▶ TO DO: Exact repetition of the data is the whole task.

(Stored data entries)
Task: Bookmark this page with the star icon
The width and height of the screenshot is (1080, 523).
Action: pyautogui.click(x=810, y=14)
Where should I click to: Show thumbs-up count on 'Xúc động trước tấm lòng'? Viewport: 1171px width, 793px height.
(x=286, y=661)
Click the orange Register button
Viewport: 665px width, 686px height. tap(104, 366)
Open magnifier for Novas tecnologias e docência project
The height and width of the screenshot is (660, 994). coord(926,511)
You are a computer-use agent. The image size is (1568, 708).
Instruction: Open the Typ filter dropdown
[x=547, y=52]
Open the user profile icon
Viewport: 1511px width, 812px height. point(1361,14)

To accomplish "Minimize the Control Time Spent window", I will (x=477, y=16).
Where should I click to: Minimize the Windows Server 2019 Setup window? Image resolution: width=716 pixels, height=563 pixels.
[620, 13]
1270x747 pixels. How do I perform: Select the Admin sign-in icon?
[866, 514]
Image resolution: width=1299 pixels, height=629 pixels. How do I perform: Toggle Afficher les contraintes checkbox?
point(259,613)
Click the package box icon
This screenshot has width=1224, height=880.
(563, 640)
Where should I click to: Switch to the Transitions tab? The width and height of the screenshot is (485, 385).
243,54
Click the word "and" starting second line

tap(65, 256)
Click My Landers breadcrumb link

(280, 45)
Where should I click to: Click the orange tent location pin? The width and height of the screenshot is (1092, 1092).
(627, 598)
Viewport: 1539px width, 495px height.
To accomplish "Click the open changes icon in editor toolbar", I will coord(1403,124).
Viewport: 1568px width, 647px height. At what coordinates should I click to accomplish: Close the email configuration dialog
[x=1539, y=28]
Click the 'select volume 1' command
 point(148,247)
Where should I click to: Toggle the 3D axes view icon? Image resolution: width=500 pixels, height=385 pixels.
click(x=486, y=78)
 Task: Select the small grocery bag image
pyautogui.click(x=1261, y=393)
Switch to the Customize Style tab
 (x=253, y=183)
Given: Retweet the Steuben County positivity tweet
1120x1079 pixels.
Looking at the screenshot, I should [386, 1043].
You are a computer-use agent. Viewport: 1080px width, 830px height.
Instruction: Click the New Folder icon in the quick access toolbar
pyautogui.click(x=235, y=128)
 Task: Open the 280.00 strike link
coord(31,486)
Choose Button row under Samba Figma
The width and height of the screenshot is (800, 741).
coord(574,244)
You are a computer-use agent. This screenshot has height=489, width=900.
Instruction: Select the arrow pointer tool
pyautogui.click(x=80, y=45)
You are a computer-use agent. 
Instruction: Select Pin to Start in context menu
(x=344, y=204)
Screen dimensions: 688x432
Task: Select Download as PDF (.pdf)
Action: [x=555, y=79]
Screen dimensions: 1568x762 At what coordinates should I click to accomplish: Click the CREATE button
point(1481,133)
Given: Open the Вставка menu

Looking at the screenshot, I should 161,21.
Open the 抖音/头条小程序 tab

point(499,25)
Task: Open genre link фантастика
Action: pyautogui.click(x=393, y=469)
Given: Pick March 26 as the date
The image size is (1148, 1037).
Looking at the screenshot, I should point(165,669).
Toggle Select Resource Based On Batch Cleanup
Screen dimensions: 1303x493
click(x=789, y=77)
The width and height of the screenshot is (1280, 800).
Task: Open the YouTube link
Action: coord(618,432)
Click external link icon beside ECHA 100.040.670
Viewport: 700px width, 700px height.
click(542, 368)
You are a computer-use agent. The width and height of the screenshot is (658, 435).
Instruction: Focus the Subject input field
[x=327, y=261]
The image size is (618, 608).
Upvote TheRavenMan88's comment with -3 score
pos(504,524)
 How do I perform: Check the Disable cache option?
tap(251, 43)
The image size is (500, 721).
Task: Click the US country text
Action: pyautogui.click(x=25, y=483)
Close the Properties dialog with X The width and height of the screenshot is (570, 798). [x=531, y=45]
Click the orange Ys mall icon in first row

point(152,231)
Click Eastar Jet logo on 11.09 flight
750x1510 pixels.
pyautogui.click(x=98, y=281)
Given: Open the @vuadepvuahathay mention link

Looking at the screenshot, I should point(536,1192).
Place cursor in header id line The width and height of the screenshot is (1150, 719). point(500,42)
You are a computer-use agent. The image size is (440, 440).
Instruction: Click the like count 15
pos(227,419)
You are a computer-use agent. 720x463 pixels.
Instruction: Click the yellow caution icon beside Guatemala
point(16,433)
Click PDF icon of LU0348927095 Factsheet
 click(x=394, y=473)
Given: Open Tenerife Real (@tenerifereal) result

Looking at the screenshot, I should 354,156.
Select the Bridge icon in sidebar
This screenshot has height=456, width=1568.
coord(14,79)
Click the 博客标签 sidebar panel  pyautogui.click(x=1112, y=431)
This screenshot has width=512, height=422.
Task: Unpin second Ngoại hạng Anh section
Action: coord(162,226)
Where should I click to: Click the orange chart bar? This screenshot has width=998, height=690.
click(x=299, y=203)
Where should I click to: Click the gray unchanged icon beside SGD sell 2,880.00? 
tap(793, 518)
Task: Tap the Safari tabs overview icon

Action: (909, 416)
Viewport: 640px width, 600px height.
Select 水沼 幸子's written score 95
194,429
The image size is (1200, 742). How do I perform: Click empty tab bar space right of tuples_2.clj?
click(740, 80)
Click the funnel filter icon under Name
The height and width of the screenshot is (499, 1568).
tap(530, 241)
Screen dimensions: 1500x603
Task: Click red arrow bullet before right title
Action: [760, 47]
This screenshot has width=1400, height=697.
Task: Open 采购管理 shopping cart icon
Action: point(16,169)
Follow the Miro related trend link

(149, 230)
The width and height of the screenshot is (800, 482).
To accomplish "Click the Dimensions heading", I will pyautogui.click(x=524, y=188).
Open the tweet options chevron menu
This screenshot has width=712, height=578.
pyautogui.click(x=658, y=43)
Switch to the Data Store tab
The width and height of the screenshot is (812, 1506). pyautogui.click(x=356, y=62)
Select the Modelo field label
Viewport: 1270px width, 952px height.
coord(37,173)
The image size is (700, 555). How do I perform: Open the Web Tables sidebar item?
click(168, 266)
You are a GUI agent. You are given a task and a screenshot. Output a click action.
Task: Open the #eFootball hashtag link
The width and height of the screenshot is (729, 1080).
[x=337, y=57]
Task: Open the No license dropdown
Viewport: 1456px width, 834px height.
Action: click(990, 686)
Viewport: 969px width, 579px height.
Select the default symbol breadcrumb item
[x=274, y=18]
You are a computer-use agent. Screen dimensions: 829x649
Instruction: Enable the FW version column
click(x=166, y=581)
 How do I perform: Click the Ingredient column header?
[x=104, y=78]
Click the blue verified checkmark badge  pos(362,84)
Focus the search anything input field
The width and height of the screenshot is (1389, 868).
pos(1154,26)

▶ REPLY TO THE EXERCISE:
Task: Bookmark this page with the star icon
The width and height of the screenshot is (1080, 523).
Action: pyautogui.click(x=810, y=14)
Where should I click to: Show thumbs-up count on 'Xúc động trước tấm lòng'? Viewport: 1171px width, 793px height.
(x=286, y=661)
Click the orange Register button
Viewport: 665px width, 686px height. tap(104, 366)
Open magnifier for Novas tecnologias e docência project
The height and width of the screenshot is (660, 994). coord(926,511)
You are a computer-use agent. The image size is (1568, 708).
Instruction: Open the Typ filter dropdown
[x=547, y=52]
Open the user profile icon
Viewport: 1511px width, 812px height. point(1361,14)

To accomplish "Minimize the Control Time Spent window", I will (x=477, y=16).
Where should I click to: Minimize the Windows Server 2019 Setup window? Image resolution: width=716 pixels, height=563 pixels.
[620, 13]
1270x747 pixels. How do I perform: Select the Admin sign-in icon?
[866, 514]
Image resolution: width=1299 pixels, height=629 pixels. How do I perform: Toggle Afficher les contraintes checkbox?
point(259,613)
Click the package box icon
This screenshot has width=1224, height=880.
(563, 640)
Where should I click to: Switch to the Transitions tab? The width and height of the screenshot is (485, 385).
243,54
Click the word "and" starting second line

tap(65, 256)
Click My Landers breadcrumb link

(280, 45)
Where should I click to: Click the orange tent location pin? The width and height of the screenshot is (1092, 1092).
(627, 598)
Viewport: 1539px width, 495px height.
To accomplish "Click the open changes icon in editor toolbar", I will coord(1403,124).
Viewport: 1568px width, 647px height. At what coordinates should I click to accomplish: Close the email configuration dialog
[x=1539, y=28]
Click the 'select volume 1' command
 point(148,247)
Where should I click to: Toggle the 3D axes view icon? Image resolution: width=500 pixels, height=385 pixels.
click(x=486, y=78)
 Task: Select the small grocery bag image
pyautogui.click(x=1261, y=393)
Switch to the Customize Style tab
 (x=253, y=183)
Given: Retweet the Steuben County positivity tweet
1120x1079 pixels.
Looking at the screenshot, I should [386, 1043].
You are a computer-use agent. Viewport: 1080px width, 830px height.
Instruction: Click the New Folder icon in the quick access toolbar
pyautogui.click(x=235, y=128)
 Task: Open the 280.00 strike link
coord(31,486)
Choose Button row under Samba Figma
The width and height of the screenshot is (800, 741).
coord(574,244)
You are a computer-use agent. This screenshot has height=489, width=900.
Instruction: Select the arrow pointer tool
pyautogui.click(x=80, y=45)
You are a computer-use agent. 
Instruction: Select Pin to Start in context menu
(x=344, y=204)
Screen dimensions: 688x432
Task: Select Download as PDF (.pdf)
Action: [x=555, y=79]
Screen dimensions: 1568x762 At what coordinates should I click to accomplish: Click the CREATE button
point(1481,133)
Given: Open the Вставка menu

Looking at the screenshot, I should 161,21.
Open the 抖音/头条小程序 tab

point(499,25)
Task: Open genre link фантастика
Action: pyautogui.click(x=393, y=469)
Given: Pick March 26 as the date
The image size is (1148, 1037).
Looking at the screenshot, I should point(165,669).
Toggle Select Resource Based On Batch Cleanup
Screen dimensions: 1303x493
click(x=789, y=77)
The width and height of the screenshot is (1280, 800).
Task: Open the YouTube link
Action: coord(618,432)
Click external link icon beside ECHA 100.040.670
Viewport: 700px width, 700px height.
click(542, 368)
You are a computer-use agent. The width and height of the screenshot is (658, 435).
Instruction: Focus the Subject input field
[x=327, y=261]
The image size is (618, 608).
Upvote TheRavenMan88's comment with -3 score
pos(504,524)
 How do I perform: Check the Disable cache option?
tap(251, 43)
The image size is (500, 721).
Task: Click the US country text
Action: pyautogui.click(x=25, y=483)
Close the Properties dialog with X The width and height of the screenshot is (570, 798). [x=531, y=45]
Click the orange Ys mall icon in first row

point(152,231)
Click Eastar Jet logo on 11.09 flight
750x1510 pixels.
pyautogui.click(x=98, y=281)
Given: Open the @vuadepvuahathay mention link

Looking at the screenshot, I should point(536,1192).
Place cursor in header id line The width and height of the screenshot is (1150, 719). point(500,42)
You are a computer-use agent. The image size is (440, 440).
Instruction: Click the like count 15
pos(227,419)
You are a computer-use agent. 720x463 pixels.
Instruction: Click the yellow caution icon beside Guatemala
point(16,433)
Click PDF icon of LU0348927095 Factsheet
 click(x=394, y=473)
Given: Open Tenerife Real (@tenerifereal) result

Looking at the screenshot, I should 354,156.
Select the Bridge icon in sidebar
This screenshot has height=456, width=1568.
coord(14,79)
Click the 博客标签 sidebar panel  pyautogui.click(x=1112, y=431)
This screenshot has width=512, height=422.
Task: Unpin second Ngoại hạng Anh section
Action: coord(162,226)
Where should I click to: Click the orange chart bar? This screenshot has width=998, height=690.
click(x=299, y=203)
Where should I click to: Click the gray unchanged icon beside SGD sell 2,880.00? 
tap(793, 518)
Task: Tap the Safari tabs overview icon

Action: (909, 416)
Viewport: 640px width, 600px height.
Select 水沼 幸子's written score 95
194,429
The image size is (1200, 742). How do I perform: Click empty tab bar space right of tuples_2.clj?
click(740, 80)
Click the funnel filter icon under Name
The height and width of the screenshot is (499, 1568).
tap(530, 241)
Screen dimensions: 1500x603
Task: Click red arrow bullet before right title
Action: [760, 47]
This screenshot has width=1400, height=697.
Task: Open 采购管理 shopping cart icon
Action: point(16,169)
Follow the Miro related trend link

(149, 230)
The width and height of the screenshot is (800, 482).
To accomplish "Click the Dimensions heading", I will pyautogui.click(x=524, y=188).
Open the tweet options chevron menu
This screenshot has width=712, height=578.
pyautogui.click(x=658, y=43)
Switch to the Data Store tab
The width and height of the screenshot is (812, 1506). pyautogui.click(x=356, y=62)
Select the Modelo field label
Viewport: 1270px width, 952px height.
coord(37,173)
The image size is (700, 555). How do I perform: Open the Web Tables sidebar item?
click(168, 266)
You are a GUI agent. You are given a task and a screenshot. Output a click action.
Task: Open the #eFootball hashtag link
The width and height of the screenshot is (729, 1080).
[x=337, y=57]
Task: Open the No license dropdown
Viewport: 1456px width, 834px height.
Action: click(990, 686)
Viewport: 969px width, 579px height.
Select the default symbol breadcrumb item
[x=274, y=18]
You are a computer-use agent. Screen dimensions: 829x649
Instruction: Enable the FW version column
click(x=166, y=581)
 How do I perform: Click the Ingredient column header?
[x=104, y=78]
Click the blue verified checkmark badge  pos(362,84)
Focus the search anything input field
The width and height of the screenshot is (1389, 868).
pos(1154,26)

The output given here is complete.